I’m actually not upset that he won’t try this. Not at all. Because I know if he’d try it, he just might like it. And if he liked it, that means I’d have to share.

Large Lima Beans in Tomato Sauce (recipe adapted from Whole Foods salad bar) makes about 10 heaping 1/2 cup servings


16oz large lima beans
1 shallot, diced
1/2 tablespoon extra virgin olive oil
28oz can crushed tomatoes (save the can to add water for thinning the sauce)
Crushed red pepper to taste (optional)
Salt and pepper to taste
5-7oz of pitted kalamata olives, chopped
Fresh dill, chopped (at least 1/4 cup or more to taste)
Fresh parsley, chopped (a few tablespoons or more to taste)


  1. Soak the beans overnight or according to package directions.
  2. In a dutch oven (or large pan) heat the shallot in the oil until tender. Add the soaked beans and stir to coat.
  3. Add the crushed tomatoes. Fill the emptied can with water and add to the pan. Stir. The mixture will be soupy. Add crushed red pepper, salt and pepper to taste. Let simmer for about 30 minutes on medium-high heat, stirring occasionally. The sauce should start to thicken.

## [Provided material]
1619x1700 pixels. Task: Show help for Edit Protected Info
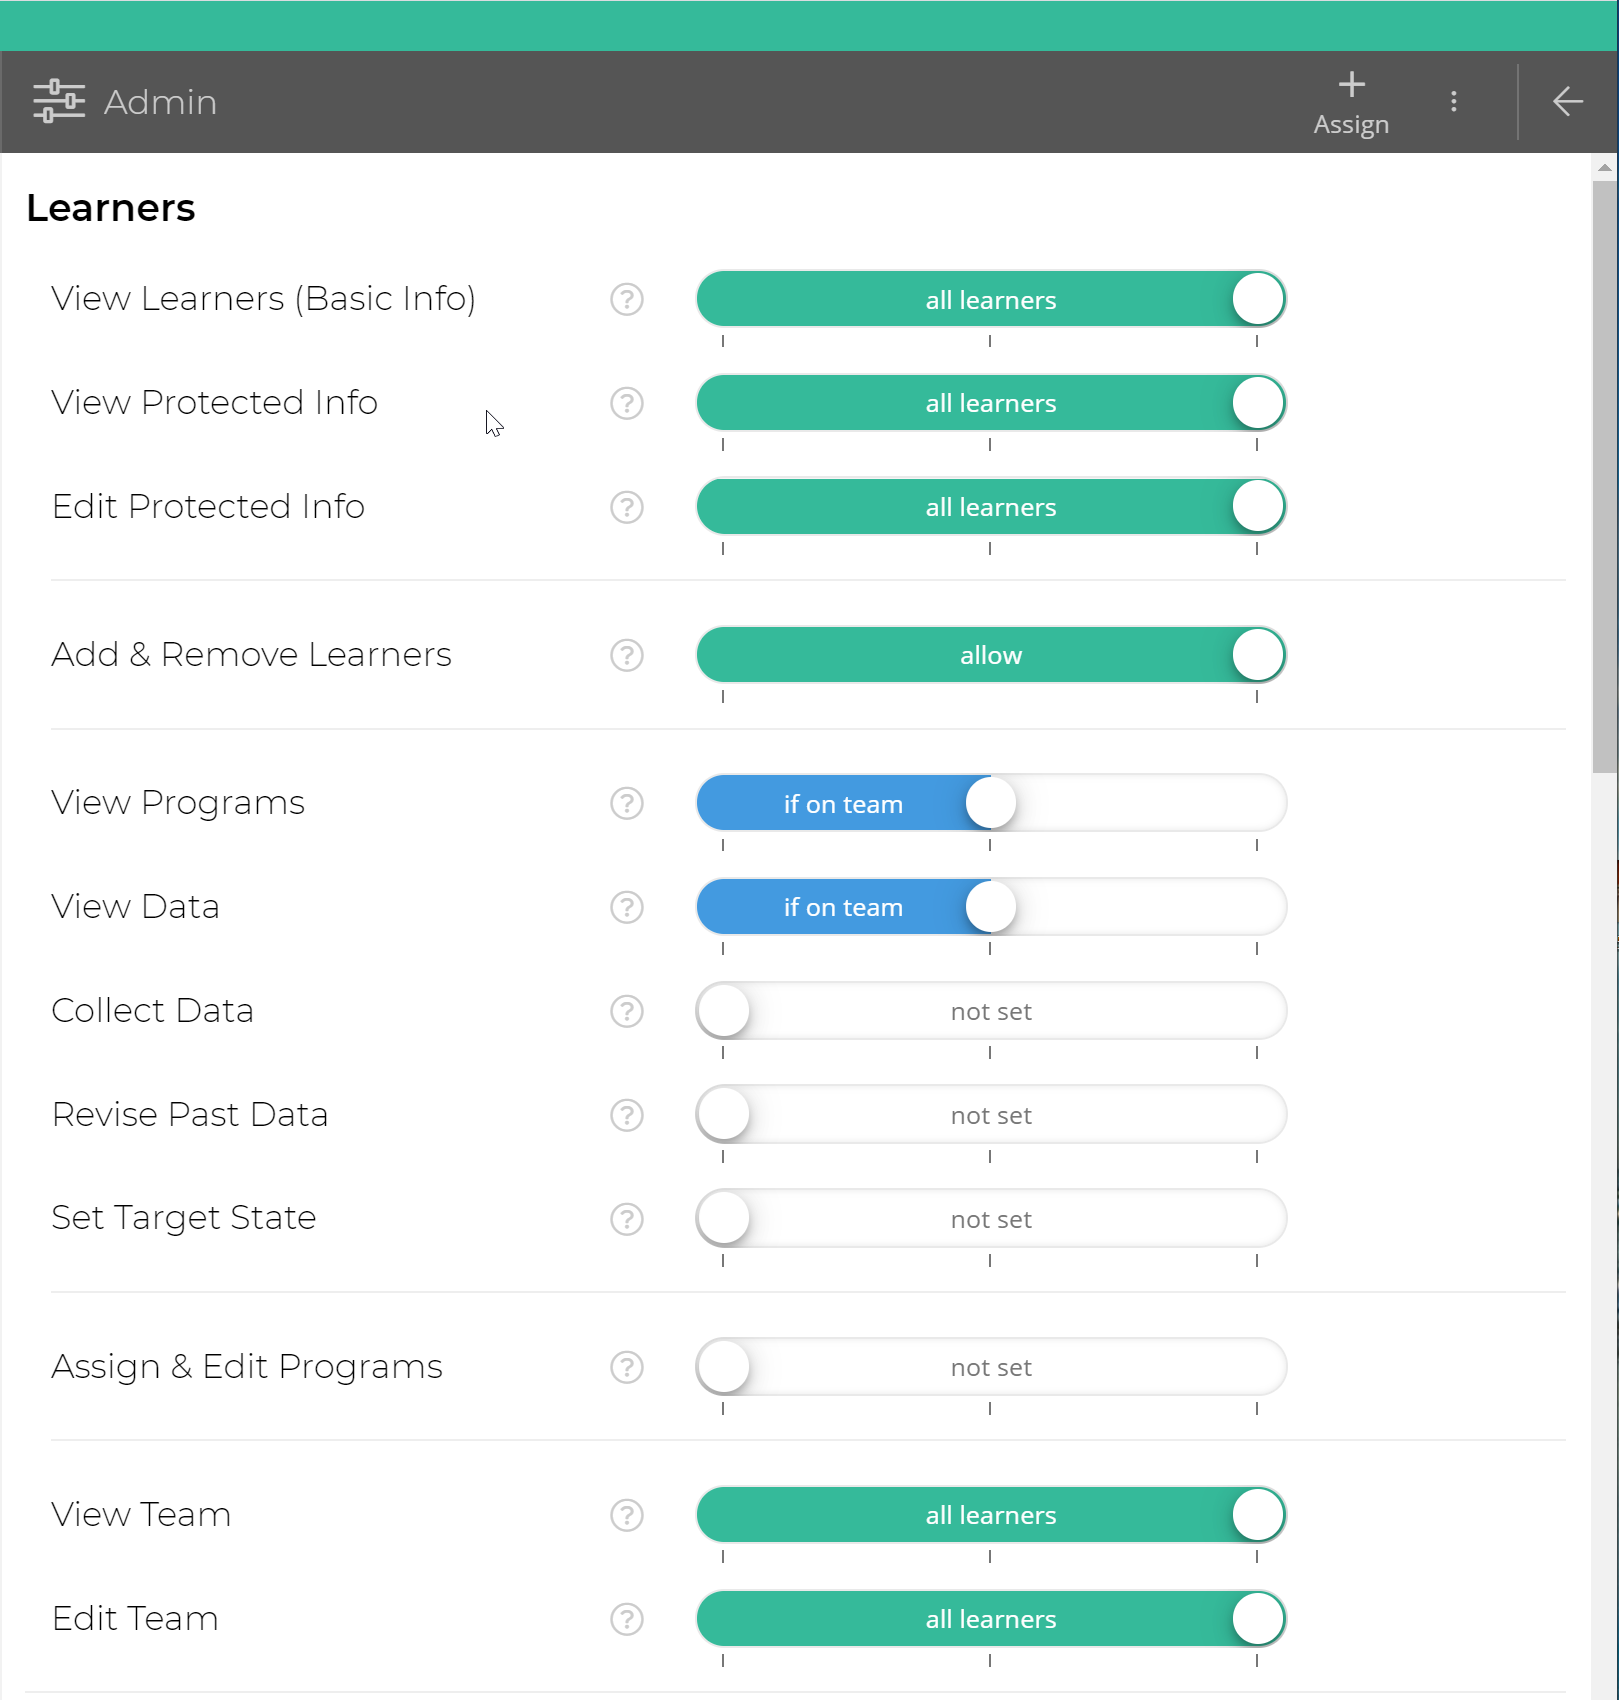(626, 507)
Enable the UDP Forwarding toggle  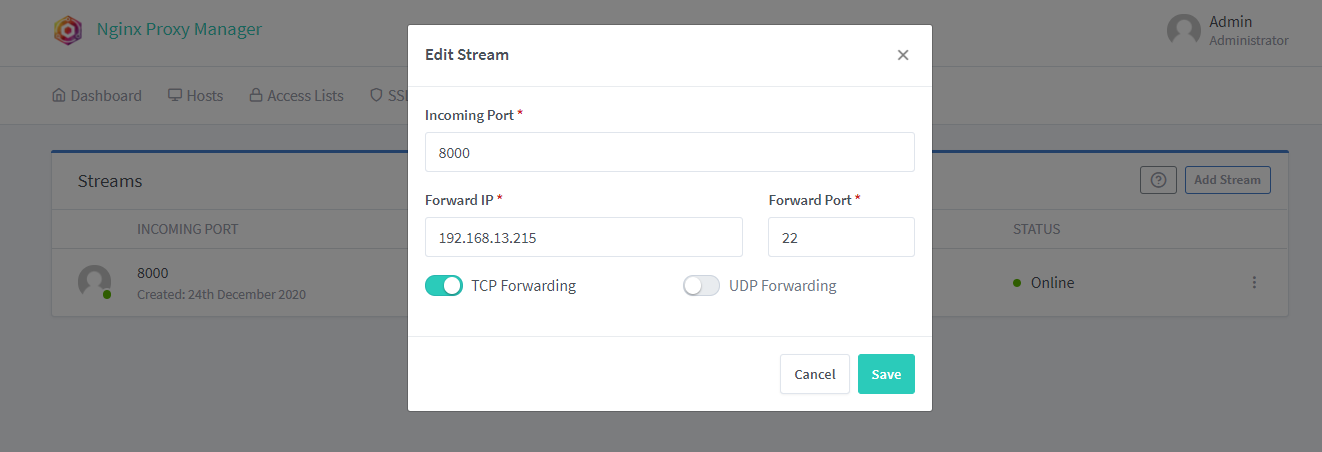[x=701, y=286]
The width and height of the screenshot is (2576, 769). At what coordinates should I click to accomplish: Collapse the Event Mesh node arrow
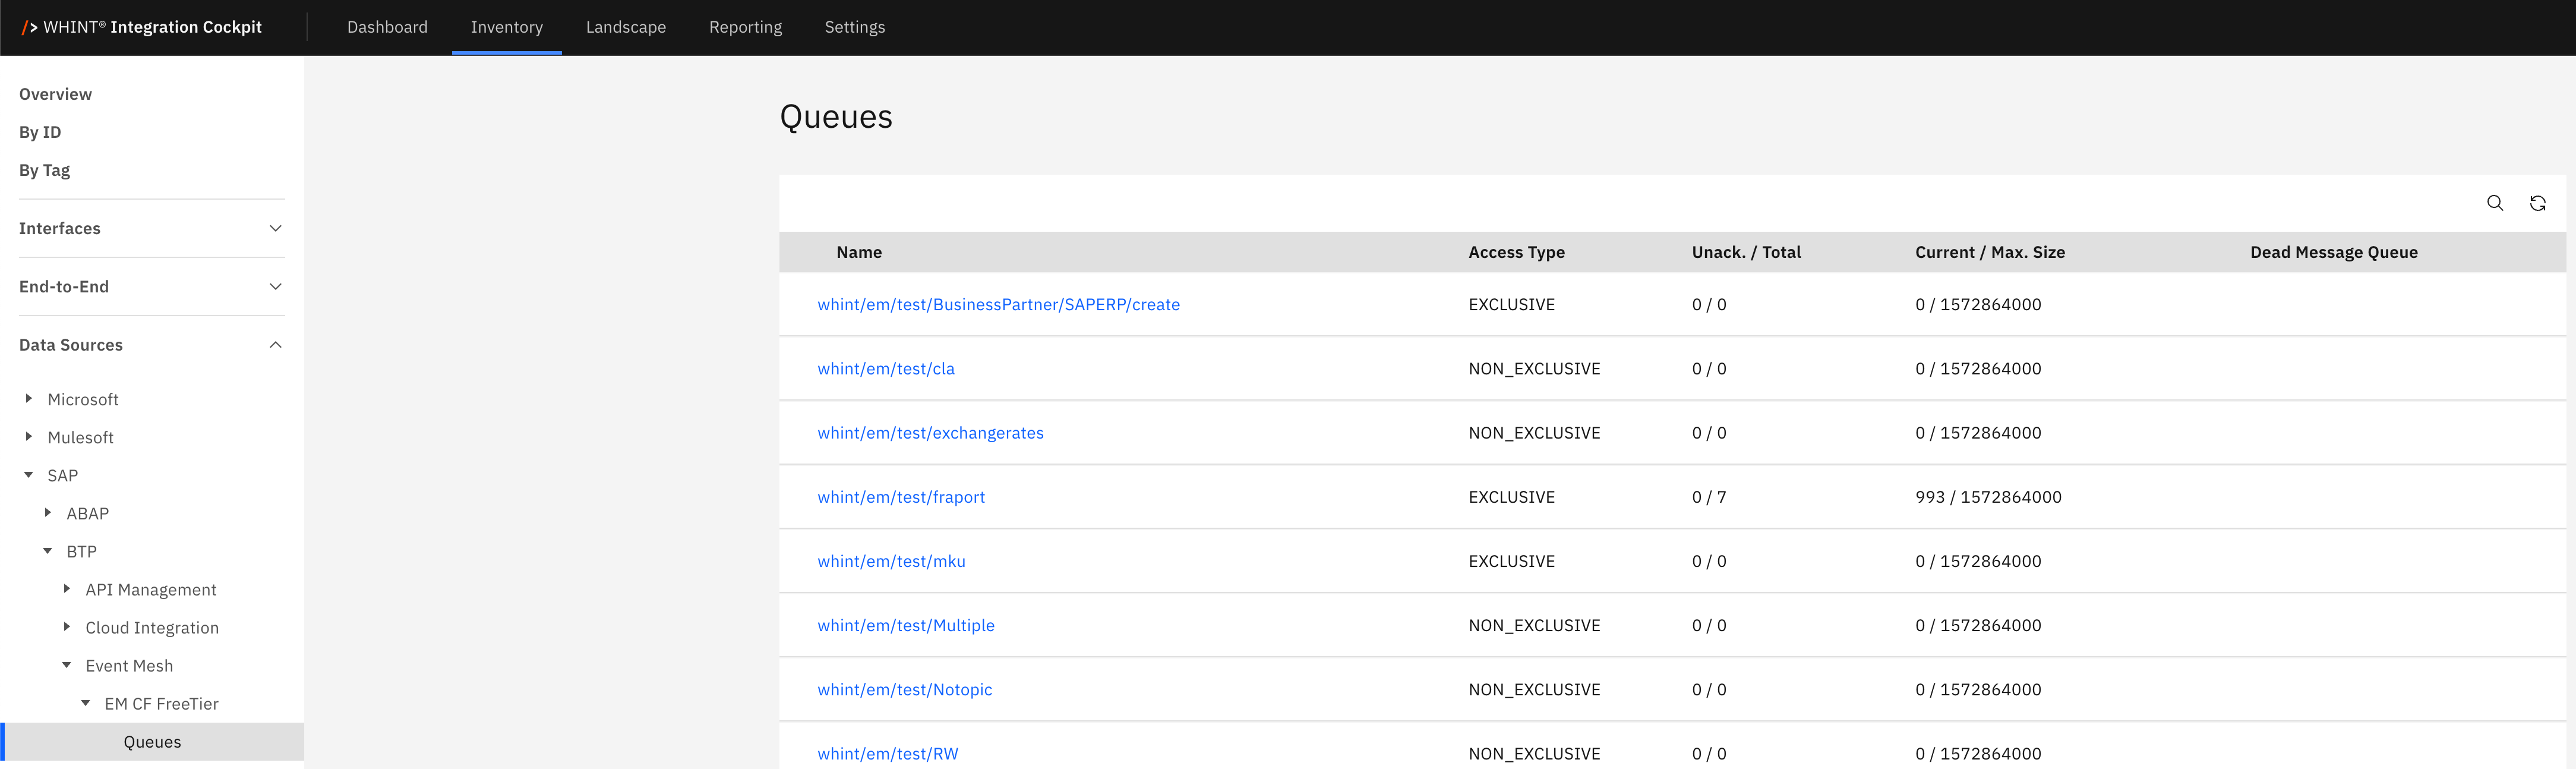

## [Given task]
Please copy out the lima bean recipe word for word, from "16oz large lima" up to and including "to package directions.". The material has no connection to the lima bean recipe.

## [Written response]
16oz large lima beans
1 shallot, diced
1/2 tablespoon extra virgin olive oil
28oz can crushed tomatoes (save the can to add water for thinning the sauce)
Crushed red pepper to taste (optional)
Salt and pepper to taste
5-7oz of pitted kalamata olives, chopped
Fresh dill, chopped (at least 1/4 cup or more to taste)
Fresh parsley, chopped (a few tablespoons or more to taste)


  1. Soak the beans overnight or according to package directions.